College officials are casting a restless eye toward California, where a lawsuit challenging the NCAA's cap on scholarship amounts is nearing a June trial.

Lawyers for the NCAA and the four named plaintiffs, all former football and basketball players, will meet with a mediator today in San Francisco, ordered by a federal judge to try to settle the 14-month-old antitrust case the NCAA's chief legal counsel says could "turn on its head our system of financial aid for student-athletes."

The class-action suit targets the NCAA rule limiting scholarship coverage to room, board, books, tuition and fees. Citing the NCAA's own acknowledgement that, on average, the value is approximately $2,500 less than the full cost of attending school each year, it seeks an injunction preventing enforcement of the cap. And it asks for unspecified damages, which would be tripled if an antitrust violation is found. A jury trial is set in federal court in Los Angeles June 12.

There's virtually no chance of reaching a mediated settlement today, said NCAA general counsel Elsa Kircher Cole. "It's the beginning point to see if, in fact, there is any room for compromise prior to the time of trial," she says. "In the NIT case, we went back and forth for weeks, months, talking about possible resolution before it actually occurred. The same is true here."

Basketball's National Invitation Tournament similarly sued the NCAA on antitrust grounds, challenging a requirement that teams accept invitations to its basketball championship. The NCAA settled the suit in mid-trial in 2005 by buying the event for $56.5 million.

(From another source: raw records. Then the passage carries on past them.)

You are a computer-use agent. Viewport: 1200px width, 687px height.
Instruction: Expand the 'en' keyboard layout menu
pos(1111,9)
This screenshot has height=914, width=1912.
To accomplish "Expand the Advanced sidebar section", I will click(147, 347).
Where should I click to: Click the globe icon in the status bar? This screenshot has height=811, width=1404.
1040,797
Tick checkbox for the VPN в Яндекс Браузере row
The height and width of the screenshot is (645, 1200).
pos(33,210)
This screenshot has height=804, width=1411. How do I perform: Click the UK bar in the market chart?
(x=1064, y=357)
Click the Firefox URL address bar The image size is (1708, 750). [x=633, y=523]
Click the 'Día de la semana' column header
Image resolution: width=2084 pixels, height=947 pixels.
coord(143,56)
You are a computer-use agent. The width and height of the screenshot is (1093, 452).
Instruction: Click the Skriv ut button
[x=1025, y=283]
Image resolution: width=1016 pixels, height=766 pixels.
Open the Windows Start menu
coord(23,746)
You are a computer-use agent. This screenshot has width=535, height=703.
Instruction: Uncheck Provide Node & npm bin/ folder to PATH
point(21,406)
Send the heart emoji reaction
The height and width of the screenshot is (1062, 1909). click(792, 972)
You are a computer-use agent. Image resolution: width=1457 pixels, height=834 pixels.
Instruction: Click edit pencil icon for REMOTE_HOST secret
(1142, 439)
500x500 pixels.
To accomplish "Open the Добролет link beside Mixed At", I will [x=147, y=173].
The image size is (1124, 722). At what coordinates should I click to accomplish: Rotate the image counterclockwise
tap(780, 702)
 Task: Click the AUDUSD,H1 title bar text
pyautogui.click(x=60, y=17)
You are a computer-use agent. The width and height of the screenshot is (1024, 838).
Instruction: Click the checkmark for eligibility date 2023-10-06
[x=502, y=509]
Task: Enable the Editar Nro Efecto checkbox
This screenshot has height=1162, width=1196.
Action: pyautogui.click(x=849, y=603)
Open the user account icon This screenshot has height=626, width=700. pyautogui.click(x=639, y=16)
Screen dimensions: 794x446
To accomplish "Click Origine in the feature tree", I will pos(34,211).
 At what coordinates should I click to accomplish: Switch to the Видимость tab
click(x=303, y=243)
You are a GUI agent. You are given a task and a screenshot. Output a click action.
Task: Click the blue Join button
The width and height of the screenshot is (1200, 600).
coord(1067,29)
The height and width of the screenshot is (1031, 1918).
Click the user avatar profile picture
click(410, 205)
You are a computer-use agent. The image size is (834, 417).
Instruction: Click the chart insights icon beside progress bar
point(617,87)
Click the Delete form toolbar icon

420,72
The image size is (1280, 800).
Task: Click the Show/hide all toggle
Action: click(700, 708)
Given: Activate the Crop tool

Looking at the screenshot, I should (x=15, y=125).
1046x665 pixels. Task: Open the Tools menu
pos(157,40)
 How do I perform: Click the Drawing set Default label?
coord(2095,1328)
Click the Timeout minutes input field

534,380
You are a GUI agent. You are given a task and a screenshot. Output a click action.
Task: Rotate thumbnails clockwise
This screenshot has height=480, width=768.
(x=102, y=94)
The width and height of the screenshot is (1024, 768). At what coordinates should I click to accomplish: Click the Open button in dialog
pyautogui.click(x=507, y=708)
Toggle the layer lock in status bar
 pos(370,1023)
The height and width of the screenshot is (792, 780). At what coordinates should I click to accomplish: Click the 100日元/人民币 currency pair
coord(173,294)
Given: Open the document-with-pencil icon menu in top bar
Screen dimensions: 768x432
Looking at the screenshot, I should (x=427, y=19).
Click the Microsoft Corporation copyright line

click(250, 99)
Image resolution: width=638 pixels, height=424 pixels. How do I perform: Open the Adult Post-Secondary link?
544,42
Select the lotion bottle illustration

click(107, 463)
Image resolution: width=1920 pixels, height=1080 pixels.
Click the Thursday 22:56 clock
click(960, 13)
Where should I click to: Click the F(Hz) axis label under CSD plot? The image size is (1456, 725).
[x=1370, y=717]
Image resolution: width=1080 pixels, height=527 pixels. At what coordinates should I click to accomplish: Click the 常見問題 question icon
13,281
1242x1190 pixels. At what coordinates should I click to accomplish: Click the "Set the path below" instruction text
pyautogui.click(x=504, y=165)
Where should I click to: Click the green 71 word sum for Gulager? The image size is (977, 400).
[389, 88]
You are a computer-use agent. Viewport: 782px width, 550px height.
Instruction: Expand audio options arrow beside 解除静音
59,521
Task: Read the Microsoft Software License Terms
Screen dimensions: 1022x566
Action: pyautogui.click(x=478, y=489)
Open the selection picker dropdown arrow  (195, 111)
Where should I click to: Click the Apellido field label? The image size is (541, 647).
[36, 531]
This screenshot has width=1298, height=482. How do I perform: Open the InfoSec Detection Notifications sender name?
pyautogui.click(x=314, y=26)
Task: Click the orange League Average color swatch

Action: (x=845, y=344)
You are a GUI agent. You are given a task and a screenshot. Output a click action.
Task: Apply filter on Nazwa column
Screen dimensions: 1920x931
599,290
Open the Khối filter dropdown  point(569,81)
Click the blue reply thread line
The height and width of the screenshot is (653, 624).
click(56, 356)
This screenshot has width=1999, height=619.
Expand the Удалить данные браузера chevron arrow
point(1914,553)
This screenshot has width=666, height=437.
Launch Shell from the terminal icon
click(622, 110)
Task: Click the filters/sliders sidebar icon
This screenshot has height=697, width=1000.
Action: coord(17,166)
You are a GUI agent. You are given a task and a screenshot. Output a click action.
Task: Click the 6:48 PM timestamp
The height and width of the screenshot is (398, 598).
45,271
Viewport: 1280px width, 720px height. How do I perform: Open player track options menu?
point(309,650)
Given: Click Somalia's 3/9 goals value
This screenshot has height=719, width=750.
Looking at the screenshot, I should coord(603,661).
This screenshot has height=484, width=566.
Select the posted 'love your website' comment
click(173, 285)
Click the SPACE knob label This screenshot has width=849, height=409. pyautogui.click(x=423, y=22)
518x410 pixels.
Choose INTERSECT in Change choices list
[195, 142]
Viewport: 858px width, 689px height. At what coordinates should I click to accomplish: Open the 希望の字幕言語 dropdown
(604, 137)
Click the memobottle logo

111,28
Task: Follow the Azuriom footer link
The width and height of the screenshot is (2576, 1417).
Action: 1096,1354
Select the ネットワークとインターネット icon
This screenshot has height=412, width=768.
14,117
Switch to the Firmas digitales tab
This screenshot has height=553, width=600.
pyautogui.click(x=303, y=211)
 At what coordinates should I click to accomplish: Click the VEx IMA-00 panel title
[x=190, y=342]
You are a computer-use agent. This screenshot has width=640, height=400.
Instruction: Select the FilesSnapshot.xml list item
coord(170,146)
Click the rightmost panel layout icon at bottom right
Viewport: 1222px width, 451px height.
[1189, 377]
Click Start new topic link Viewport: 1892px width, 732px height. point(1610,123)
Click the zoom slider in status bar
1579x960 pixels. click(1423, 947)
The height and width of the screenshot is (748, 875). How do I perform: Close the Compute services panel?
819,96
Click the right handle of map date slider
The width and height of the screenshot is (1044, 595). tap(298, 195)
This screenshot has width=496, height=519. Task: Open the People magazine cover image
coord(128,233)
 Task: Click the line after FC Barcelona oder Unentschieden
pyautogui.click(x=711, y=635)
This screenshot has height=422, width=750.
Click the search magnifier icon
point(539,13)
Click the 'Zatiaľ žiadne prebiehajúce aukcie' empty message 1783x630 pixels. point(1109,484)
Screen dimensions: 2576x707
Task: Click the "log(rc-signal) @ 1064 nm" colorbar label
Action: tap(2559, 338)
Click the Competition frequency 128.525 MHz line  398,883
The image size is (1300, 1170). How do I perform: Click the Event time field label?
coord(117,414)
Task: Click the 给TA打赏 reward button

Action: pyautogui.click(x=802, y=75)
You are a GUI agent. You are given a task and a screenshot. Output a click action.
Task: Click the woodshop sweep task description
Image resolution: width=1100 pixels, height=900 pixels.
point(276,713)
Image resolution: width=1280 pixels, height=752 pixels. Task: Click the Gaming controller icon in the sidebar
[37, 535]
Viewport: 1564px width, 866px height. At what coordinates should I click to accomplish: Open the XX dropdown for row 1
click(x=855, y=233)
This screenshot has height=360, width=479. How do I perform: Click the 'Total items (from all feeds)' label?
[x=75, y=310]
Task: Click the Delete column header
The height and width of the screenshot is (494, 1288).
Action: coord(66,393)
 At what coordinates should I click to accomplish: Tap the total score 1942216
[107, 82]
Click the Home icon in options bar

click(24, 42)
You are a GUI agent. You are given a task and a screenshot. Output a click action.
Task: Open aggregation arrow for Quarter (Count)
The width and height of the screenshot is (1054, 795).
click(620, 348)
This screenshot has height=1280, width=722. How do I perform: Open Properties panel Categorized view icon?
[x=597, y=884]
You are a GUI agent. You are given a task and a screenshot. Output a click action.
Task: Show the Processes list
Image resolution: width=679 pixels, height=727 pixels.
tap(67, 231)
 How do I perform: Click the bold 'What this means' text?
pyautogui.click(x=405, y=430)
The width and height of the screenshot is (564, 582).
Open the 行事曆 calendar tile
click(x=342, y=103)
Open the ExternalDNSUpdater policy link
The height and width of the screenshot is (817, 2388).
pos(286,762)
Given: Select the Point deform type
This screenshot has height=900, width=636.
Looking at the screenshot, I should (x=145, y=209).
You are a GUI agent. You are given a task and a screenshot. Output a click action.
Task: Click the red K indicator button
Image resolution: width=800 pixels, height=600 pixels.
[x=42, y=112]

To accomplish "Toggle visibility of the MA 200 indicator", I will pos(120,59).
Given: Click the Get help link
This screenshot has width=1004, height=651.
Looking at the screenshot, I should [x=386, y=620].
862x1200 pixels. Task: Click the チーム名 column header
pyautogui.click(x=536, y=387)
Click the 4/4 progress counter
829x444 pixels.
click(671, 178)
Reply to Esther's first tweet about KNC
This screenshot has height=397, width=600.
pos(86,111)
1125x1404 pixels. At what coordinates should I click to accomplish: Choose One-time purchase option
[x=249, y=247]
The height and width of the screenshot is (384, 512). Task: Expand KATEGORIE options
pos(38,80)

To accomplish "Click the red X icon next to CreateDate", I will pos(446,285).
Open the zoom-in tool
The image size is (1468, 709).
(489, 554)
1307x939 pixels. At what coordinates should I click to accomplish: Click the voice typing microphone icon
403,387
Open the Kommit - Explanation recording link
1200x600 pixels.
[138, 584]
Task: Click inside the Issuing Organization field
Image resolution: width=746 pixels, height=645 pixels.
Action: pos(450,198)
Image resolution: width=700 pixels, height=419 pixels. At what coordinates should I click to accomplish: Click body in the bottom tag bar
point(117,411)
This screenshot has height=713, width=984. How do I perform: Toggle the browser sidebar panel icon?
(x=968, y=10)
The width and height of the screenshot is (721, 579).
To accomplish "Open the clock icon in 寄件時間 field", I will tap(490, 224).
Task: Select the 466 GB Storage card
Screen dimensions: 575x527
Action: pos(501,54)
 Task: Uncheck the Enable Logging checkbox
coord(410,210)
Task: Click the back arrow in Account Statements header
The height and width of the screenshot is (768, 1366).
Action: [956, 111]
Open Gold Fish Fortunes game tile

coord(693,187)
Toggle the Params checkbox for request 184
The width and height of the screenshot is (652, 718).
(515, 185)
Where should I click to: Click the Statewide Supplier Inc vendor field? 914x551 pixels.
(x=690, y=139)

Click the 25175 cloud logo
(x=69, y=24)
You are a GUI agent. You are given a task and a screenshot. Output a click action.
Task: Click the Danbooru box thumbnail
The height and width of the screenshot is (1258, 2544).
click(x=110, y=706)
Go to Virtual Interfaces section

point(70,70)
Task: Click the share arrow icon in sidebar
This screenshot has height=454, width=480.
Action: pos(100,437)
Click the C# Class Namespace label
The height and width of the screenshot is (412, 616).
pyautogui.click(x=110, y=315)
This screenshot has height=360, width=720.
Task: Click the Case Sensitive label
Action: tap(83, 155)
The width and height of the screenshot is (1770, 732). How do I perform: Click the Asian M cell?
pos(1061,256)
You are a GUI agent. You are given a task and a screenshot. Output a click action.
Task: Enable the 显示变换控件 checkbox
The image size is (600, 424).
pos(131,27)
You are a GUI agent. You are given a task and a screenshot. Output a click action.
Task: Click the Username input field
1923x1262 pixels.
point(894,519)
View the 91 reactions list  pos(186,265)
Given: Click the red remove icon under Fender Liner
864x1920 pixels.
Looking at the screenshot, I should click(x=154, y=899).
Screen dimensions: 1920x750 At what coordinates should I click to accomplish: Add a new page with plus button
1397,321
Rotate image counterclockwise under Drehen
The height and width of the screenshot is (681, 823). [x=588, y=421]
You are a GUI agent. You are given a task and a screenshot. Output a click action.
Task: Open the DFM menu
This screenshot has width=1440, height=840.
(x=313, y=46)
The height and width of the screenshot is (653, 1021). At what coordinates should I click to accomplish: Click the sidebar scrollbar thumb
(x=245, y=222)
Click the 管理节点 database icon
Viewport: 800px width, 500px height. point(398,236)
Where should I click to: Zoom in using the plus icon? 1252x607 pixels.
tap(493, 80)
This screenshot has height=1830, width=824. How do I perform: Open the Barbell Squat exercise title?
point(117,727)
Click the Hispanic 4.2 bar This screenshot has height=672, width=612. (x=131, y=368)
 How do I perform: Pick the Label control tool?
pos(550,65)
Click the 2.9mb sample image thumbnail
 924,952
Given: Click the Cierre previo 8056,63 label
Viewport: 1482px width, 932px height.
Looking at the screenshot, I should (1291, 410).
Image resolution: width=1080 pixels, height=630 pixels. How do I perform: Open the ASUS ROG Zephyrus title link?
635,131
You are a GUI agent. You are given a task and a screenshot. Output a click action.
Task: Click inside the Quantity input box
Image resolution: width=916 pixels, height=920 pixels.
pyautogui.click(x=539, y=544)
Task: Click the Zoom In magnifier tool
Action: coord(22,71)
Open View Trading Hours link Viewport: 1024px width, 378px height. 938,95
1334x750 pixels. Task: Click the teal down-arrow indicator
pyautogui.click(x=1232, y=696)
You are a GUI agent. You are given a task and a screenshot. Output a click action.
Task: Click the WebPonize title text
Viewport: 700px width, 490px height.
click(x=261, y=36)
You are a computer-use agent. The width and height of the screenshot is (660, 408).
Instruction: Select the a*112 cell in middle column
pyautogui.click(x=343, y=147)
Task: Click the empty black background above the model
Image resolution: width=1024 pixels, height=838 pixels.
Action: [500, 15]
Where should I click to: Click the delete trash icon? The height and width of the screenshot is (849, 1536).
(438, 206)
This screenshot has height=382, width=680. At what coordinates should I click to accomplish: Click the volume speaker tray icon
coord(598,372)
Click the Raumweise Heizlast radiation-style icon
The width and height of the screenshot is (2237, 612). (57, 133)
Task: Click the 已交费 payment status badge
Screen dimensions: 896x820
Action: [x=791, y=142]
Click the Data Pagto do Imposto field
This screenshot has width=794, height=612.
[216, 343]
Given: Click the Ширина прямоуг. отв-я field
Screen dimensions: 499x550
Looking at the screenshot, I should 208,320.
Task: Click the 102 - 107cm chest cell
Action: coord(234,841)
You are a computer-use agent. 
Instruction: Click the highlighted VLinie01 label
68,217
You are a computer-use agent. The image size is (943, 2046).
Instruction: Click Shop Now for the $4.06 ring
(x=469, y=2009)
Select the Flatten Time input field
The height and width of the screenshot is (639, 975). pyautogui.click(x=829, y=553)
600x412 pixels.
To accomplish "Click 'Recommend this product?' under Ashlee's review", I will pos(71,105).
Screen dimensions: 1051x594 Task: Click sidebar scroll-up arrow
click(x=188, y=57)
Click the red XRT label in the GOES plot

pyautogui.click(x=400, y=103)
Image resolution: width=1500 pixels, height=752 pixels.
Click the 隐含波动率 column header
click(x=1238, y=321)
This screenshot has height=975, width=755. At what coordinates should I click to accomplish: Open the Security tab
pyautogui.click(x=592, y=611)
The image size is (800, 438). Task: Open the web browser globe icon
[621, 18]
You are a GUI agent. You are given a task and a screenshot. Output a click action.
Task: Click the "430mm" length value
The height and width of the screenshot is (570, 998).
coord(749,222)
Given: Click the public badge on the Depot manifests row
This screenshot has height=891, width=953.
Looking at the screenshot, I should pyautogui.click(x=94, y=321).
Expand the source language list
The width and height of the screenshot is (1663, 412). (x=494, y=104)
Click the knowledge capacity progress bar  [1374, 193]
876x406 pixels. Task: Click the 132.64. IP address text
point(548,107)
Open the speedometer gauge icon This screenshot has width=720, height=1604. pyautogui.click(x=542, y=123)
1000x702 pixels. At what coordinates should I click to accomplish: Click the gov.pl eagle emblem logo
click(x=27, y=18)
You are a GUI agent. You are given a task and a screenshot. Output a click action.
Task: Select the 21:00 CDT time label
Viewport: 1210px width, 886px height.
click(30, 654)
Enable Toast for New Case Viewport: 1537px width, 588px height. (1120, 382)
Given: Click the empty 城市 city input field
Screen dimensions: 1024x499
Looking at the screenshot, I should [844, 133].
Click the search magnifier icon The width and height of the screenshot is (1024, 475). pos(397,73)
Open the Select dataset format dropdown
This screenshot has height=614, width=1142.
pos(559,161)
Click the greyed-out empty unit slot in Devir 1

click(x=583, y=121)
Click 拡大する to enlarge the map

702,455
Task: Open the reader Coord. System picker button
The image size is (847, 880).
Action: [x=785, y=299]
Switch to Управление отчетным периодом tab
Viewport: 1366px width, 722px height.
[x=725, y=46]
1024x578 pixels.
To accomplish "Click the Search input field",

FIND MORE STORIES IN: NCAA | College | Basketball | National Collegiate Athletic Association

The stakes in this case could be higher. The suit is filed on behalf of football and men's basketball players in 16 of the 31 Division I conferences who've been on scholarship since February 2002. Damages, at potentially $2,500 a player a year and trebled, would be substantial.

Beyond that would be the impact of raising the NCAA's scholarship cap to allow schools to cover athletes' travel, laundry and other incidental expenses. Federal law would dictate equal treatment in women's sports, and the NCAA probably would be compelled to extend the same to all sports, not just football and basketball.

"We're talking about an issue that could cost schools a lot of money. A lot of money," Big East Conference commissioner Mike Tranghese said.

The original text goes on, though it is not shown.